Items from a dataset
····················
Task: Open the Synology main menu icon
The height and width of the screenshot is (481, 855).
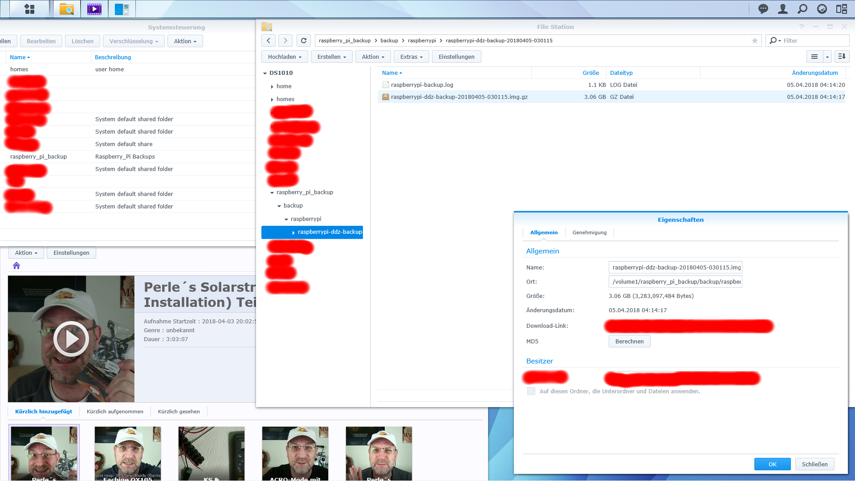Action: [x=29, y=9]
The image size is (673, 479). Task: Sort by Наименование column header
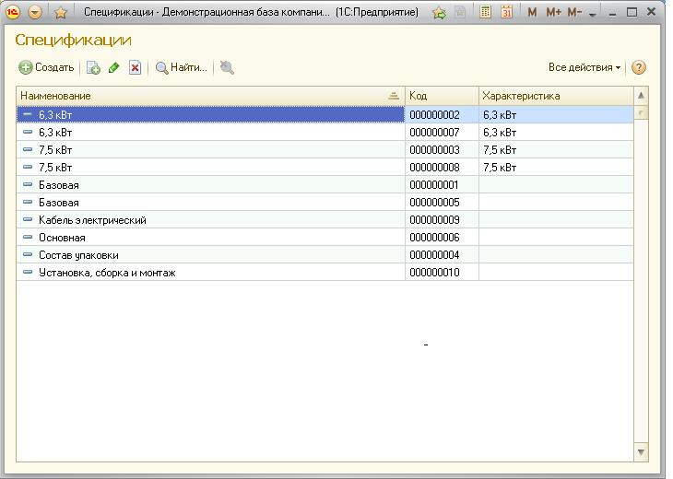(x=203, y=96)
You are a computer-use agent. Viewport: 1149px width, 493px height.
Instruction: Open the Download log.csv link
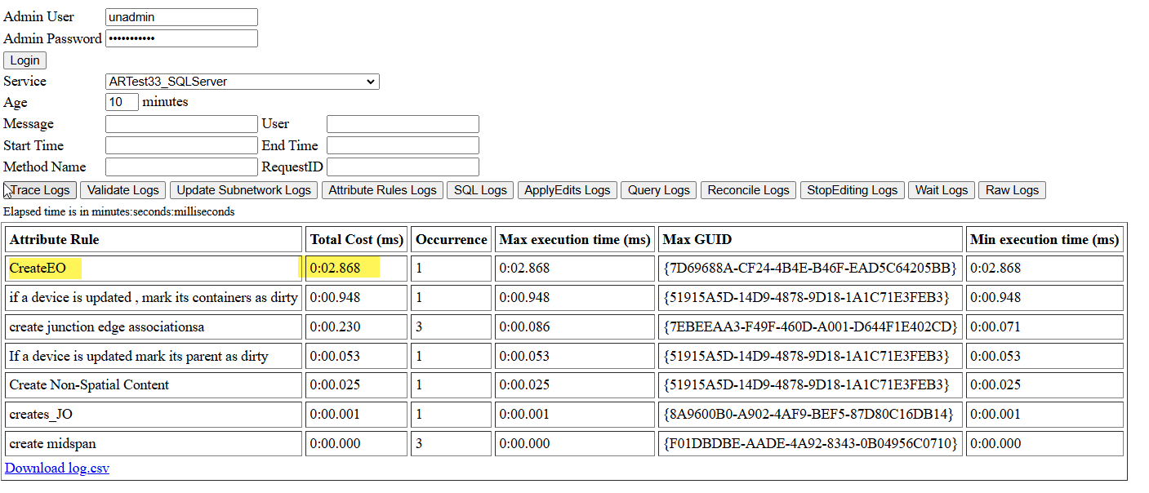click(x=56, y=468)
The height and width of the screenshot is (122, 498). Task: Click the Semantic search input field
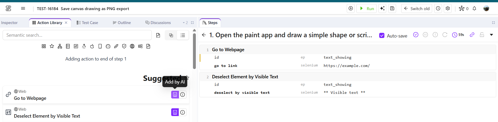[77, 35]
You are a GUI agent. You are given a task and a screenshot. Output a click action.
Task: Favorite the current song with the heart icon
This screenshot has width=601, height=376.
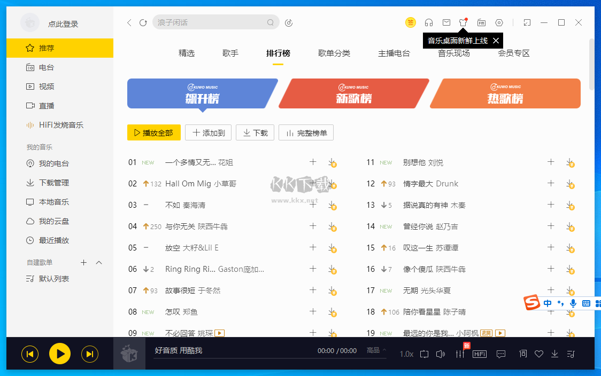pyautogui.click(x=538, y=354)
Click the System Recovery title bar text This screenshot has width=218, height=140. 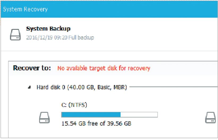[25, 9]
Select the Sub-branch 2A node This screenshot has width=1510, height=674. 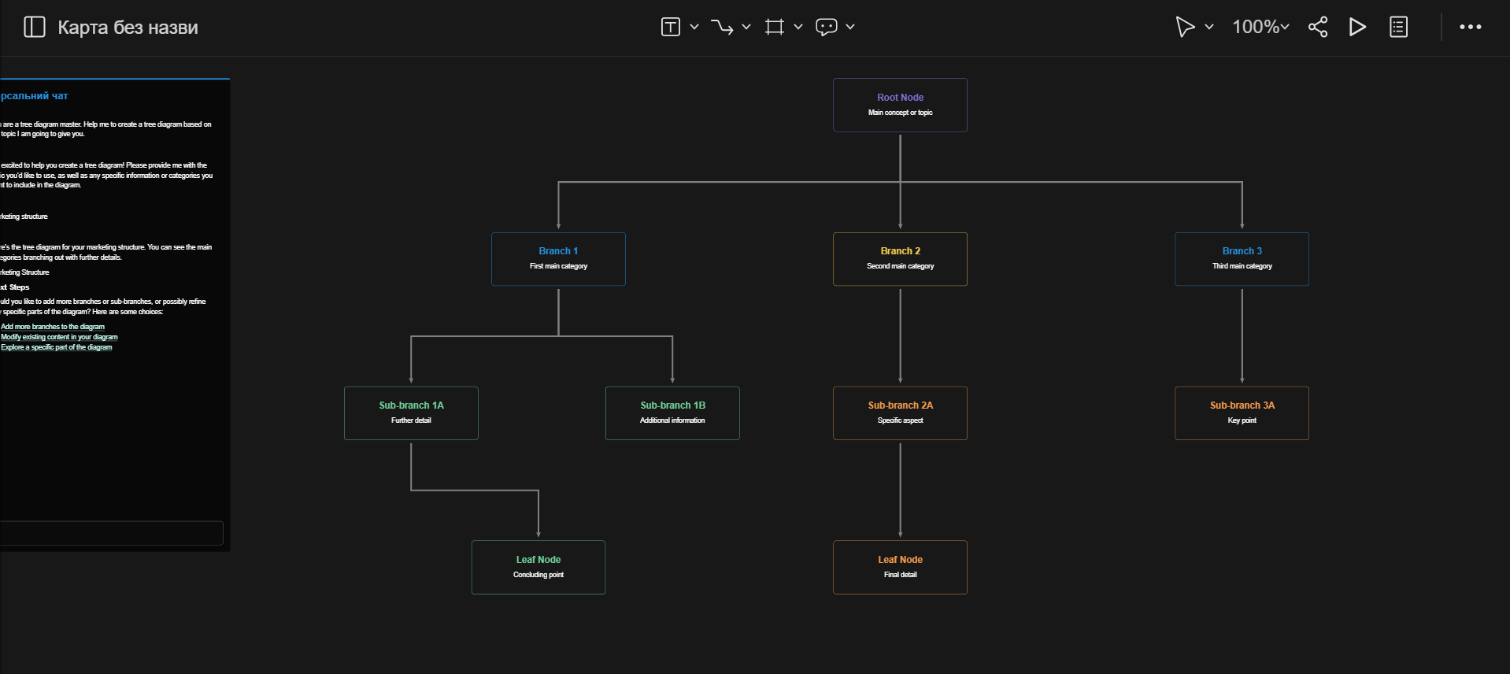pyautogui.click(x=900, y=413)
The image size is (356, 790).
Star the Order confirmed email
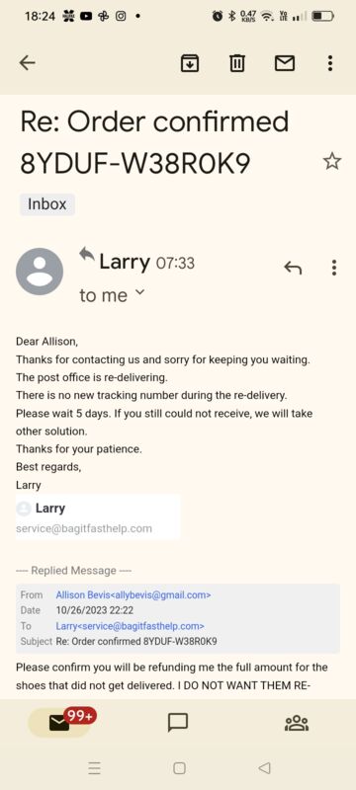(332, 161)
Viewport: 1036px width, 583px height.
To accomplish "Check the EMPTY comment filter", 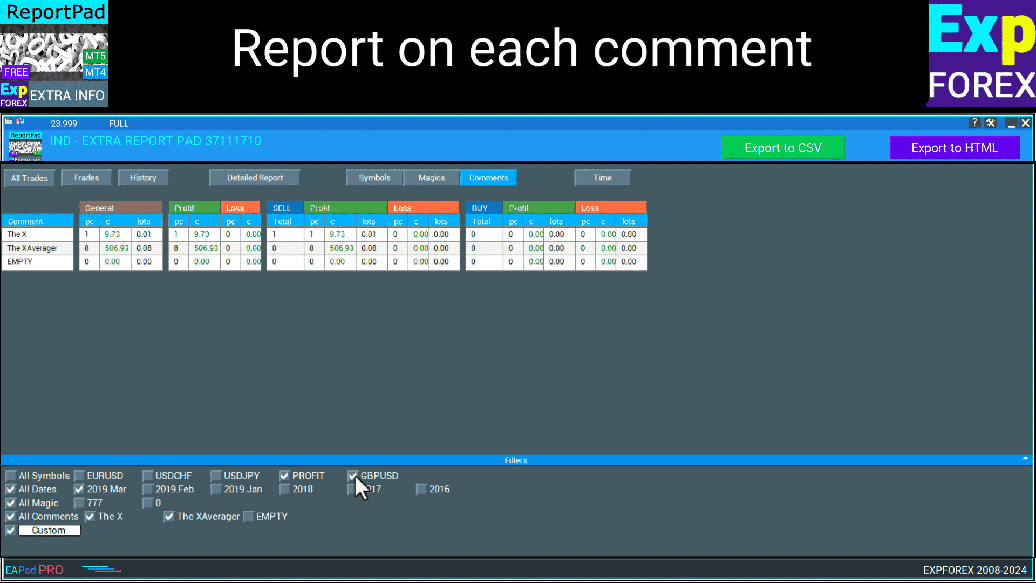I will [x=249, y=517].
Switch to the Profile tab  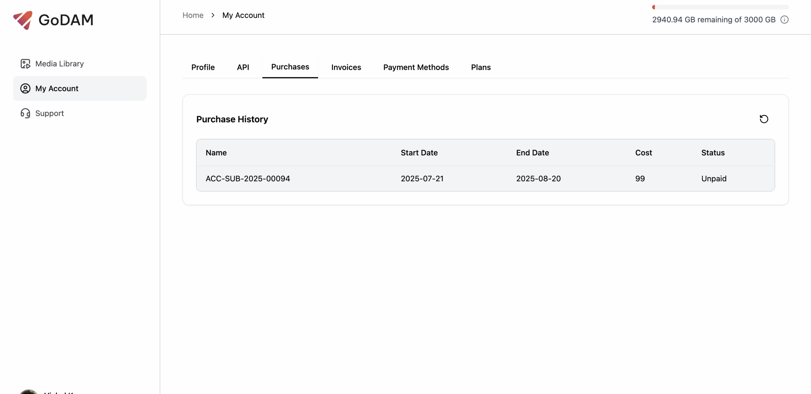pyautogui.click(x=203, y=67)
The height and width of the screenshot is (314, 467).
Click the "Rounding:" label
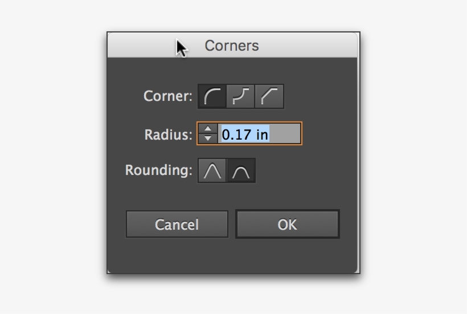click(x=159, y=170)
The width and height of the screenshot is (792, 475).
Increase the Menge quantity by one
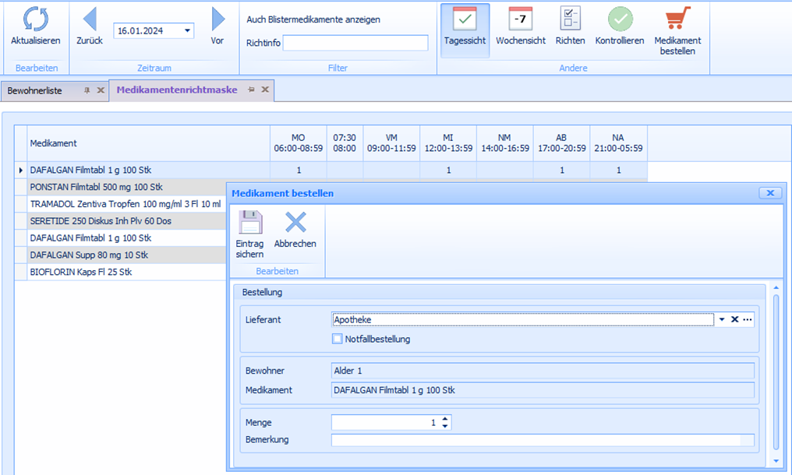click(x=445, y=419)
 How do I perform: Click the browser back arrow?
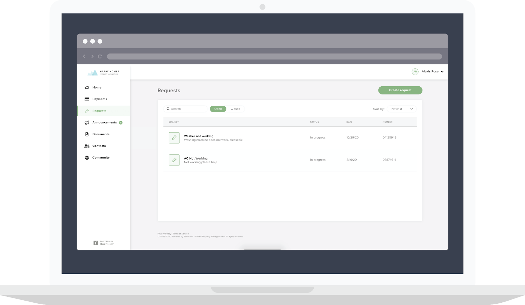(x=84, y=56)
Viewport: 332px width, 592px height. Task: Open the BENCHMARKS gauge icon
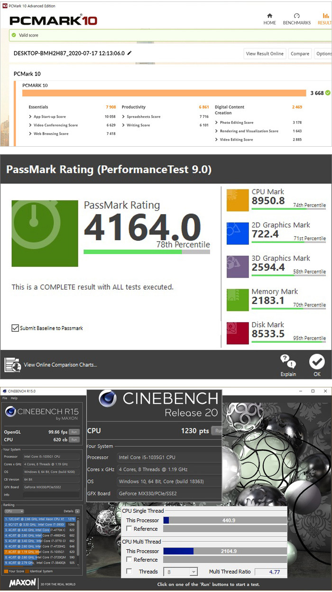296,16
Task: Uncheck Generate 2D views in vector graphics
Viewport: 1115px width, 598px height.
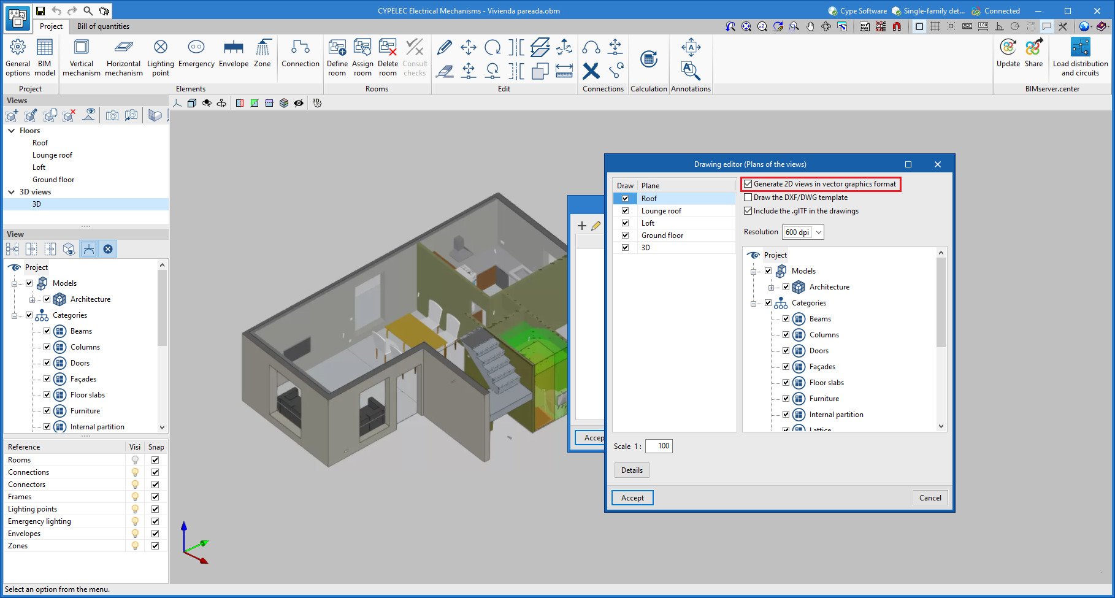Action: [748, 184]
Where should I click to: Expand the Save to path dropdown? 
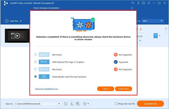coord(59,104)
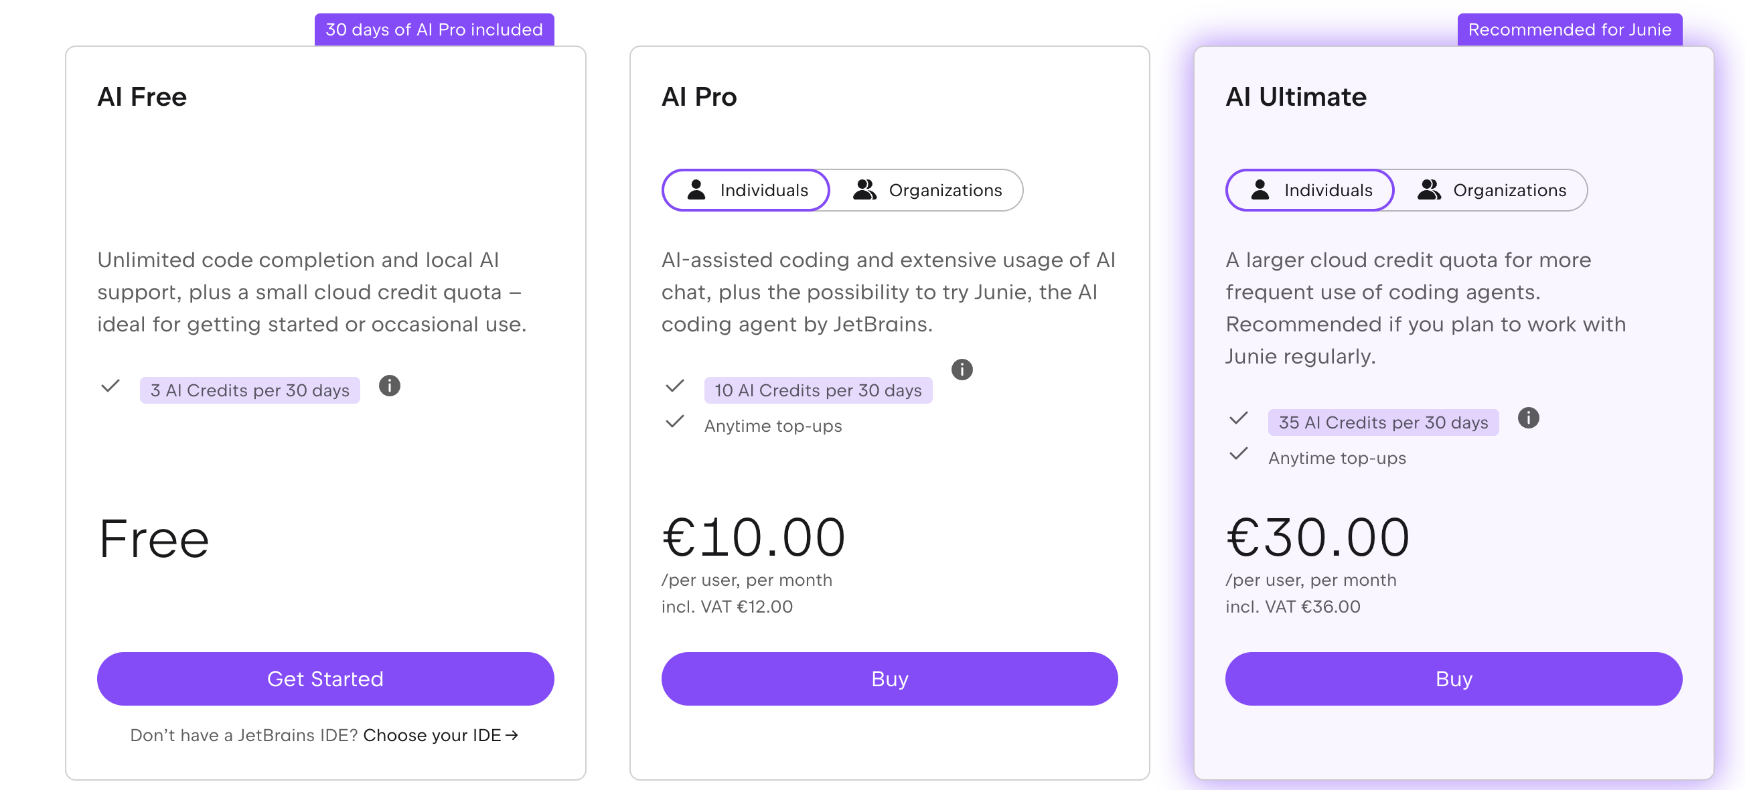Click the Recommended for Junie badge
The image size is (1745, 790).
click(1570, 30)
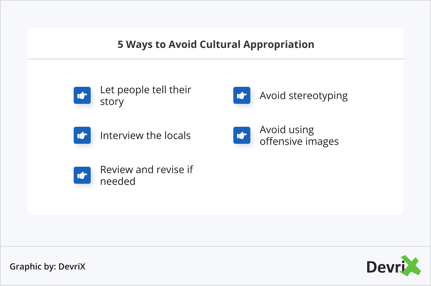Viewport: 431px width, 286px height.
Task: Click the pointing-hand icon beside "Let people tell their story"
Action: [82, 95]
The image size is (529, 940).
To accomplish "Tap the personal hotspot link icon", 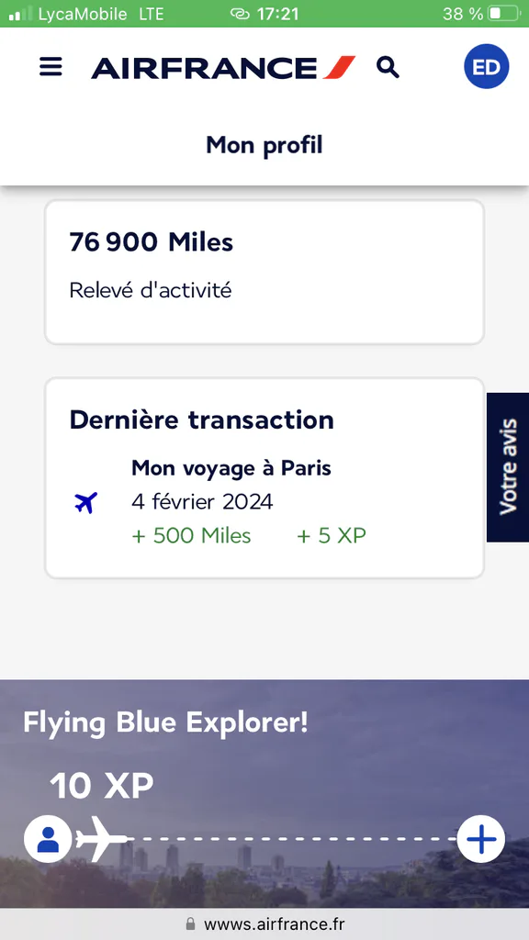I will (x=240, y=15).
····················
Requirements: Render the lines from the start of the items through the line containing "(x=203, y=96)", inclusive, as a JSON list of strings with one string per line and blank lines omitted. Leave the pictures out.

Answer below:
[
  "Task: Open the Synology main menu icon",
  "The height and width of the screenshot is (481, 855).",
  "Action: [x=29, y=9]",
  "The image size is (673, 479). Task: Sort by Наименование column header",
  "(x=203, y=96)"
]